===== Listed records

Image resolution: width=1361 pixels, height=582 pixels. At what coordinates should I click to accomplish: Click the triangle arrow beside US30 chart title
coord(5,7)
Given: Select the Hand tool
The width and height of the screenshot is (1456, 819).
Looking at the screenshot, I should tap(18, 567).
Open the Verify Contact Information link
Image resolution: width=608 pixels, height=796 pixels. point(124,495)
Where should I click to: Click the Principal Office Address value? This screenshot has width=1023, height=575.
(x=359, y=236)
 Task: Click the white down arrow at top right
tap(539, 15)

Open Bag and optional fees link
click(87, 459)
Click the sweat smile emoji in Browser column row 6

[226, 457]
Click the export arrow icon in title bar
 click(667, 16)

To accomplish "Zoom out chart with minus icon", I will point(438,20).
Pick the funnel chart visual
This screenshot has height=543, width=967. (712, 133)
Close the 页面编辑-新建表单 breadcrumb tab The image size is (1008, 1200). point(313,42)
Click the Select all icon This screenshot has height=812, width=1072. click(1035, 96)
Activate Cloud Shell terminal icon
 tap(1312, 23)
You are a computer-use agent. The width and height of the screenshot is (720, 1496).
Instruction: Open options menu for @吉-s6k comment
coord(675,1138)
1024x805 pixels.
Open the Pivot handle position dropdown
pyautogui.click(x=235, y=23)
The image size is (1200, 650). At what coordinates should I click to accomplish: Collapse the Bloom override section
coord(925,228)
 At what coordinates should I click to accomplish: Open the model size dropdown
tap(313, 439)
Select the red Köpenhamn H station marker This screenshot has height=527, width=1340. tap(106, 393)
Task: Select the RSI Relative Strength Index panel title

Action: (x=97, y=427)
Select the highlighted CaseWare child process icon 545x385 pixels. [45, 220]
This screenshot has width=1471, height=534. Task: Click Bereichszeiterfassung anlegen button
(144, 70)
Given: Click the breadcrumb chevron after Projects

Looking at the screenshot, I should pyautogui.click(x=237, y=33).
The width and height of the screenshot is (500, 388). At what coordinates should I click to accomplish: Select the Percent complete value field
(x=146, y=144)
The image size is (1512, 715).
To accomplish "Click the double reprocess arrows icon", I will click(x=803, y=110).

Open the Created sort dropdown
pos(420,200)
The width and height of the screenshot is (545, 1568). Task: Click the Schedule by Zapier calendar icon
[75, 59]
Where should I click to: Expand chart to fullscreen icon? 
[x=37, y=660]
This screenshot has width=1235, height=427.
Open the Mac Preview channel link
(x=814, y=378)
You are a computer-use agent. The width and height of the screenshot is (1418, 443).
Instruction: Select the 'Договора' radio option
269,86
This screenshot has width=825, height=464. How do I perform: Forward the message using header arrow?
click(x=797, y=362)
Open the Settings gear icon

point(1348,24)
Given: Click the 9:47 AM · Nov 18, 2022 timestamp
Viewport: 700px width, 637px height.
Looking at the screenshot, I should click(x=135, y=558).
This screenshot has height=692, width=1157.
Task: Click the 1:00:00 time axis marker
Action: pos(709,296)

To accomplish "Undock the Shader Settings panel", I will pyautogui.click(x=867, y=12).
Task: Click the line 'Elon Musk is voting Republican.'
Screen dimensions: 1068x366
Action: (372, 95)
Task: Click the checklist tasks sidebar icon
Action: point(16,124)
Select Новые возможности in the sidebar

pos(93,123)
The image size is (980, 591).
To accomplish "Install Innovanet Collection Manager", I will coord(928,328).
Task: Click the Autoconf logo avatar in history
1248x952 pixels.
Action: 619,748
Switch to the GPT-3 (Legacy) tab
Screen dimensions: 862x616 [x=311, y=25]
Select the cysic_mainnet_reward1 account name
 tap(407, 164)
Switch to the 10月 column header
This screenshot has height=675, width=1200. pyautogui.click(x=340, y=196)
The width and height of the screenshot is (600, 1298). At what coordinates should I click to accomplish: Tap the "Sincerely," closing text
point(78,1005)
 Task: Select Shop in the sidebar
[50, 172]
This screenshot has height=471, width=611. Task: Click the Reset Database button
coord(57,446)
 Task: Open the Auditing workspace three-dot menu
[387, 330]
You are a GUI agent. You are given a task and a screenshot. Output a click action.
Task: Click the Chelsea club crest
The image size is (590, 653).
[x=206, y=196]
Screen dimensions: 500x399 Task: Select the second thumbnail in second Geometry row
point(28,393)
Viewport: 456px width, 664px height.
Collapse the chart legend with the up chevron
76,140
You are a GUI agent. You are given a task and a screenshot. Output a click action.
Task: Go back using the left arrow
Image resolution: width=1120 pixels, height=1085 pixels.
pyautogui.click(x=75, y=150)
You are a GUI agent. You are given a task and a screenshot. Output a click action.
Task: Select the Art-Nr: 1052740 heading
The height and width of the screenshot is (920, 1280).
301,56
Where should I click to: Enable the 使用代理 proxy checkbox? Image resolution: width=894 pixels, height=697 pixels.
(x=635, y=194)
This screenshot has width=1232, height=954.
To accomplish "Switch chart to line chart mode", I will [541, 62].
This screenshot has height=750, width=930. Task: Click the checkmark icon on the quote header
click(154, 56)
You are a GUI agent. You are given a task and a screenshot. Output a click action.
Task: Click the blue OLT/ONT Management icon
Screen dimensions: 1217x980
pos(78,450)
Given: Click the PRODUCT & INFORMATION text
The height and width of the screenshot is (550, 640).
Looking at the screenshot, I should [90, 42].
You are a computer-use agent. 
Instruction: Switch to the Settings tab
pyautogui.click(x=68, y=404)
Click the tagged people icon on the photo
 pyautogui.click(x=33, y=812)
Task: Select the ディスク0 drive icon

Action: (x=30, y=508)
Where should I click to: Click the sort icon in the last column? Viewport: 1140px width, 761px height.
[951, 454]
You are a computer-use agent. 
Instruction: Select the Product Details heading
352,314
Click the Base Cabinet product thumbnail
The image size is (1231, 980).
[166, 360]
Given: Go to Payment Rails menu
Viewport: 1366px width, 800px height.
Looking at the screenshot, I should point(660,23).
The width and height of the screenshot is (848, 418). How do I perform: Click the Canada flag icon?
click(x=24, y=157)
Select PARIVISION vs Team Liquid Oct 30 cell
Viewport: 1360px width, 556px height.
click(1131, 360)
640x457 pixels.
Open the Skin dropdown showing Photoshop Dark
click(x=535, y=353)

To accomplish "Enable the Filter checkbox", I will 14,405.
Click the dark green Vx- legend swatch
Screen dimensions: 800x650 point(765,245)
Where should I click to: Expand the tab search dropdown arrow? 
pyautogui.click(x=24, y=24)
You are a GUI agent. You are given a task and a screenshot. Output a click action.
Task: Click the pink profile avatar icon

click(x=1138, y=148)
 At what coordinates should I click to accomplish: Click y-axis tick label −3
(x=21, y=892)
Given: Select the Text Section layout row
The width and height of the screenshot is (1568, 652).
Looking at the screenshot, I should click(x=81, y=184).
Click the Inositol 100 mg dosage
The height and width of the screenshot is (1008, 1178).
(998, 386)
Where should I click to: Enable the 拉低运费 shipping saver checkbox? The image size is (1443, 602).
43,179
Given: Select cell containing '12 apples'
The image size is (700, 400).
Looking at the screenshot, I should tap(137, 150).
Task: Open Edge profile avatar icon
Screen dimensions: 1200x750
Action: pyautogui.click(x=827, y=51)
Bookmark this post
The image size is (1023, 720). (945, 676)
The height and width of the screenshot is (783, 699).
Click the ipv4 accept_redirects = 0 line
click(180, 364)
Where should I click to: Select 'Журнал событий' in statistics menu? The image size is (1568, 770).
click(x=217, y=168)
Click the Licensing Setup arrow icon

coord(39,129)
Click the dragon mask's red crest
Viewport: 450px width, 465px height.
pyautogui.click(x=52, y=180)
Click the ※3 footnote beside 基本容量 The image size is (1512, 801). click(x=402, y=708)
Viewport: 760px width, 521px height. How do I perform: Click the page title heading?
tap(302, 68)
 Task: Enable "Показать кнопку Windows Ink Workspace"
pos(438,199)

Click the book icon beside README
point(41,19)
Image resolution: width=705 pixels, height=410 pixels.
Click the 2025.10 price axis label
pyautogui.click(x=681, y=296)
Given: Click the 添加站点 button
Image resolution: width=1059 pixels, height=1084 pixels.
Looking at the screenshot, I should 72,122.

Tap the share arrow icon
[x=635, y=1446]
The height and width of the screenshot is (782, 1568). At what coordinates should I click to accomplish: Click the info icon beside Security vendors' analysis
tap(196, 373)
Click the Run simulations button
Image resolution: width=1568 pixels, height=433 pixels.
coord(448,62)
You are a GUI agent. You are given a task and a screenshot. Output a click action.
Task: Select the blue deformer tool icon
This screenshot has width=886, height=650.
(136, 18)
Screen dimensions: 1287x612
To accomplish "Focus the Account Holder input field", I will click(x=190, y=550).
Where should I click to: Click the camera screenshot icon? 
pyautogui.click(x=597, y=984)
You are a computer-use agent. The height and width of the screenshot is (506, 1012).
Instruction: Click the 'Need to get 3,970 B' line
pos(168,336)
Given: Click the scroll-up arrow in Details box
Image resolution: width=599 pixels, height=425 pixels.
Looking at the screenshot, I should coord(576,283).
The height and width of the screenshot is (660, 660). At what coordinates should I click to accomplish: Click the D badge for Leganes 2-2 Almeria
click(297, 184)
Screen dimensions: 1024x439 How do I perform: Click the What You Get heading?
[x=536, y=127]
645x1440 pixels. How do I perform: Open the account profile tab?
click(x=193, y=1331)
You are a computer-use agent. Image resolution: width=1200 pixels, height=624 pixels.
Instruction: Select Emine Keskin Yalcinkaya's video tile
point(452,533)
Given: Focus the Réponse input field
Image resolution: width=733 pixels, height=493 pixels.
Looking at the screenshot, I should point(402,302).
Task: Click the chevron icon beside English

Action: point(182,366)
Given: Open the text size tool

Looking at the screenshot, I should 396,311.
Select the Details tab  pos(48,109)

==========

[Your goal]:
Show the lines of the records that contain the word "crest".

[Answer space]:
Task: Click the Chelsea club crest
Click the dragon mask's red crest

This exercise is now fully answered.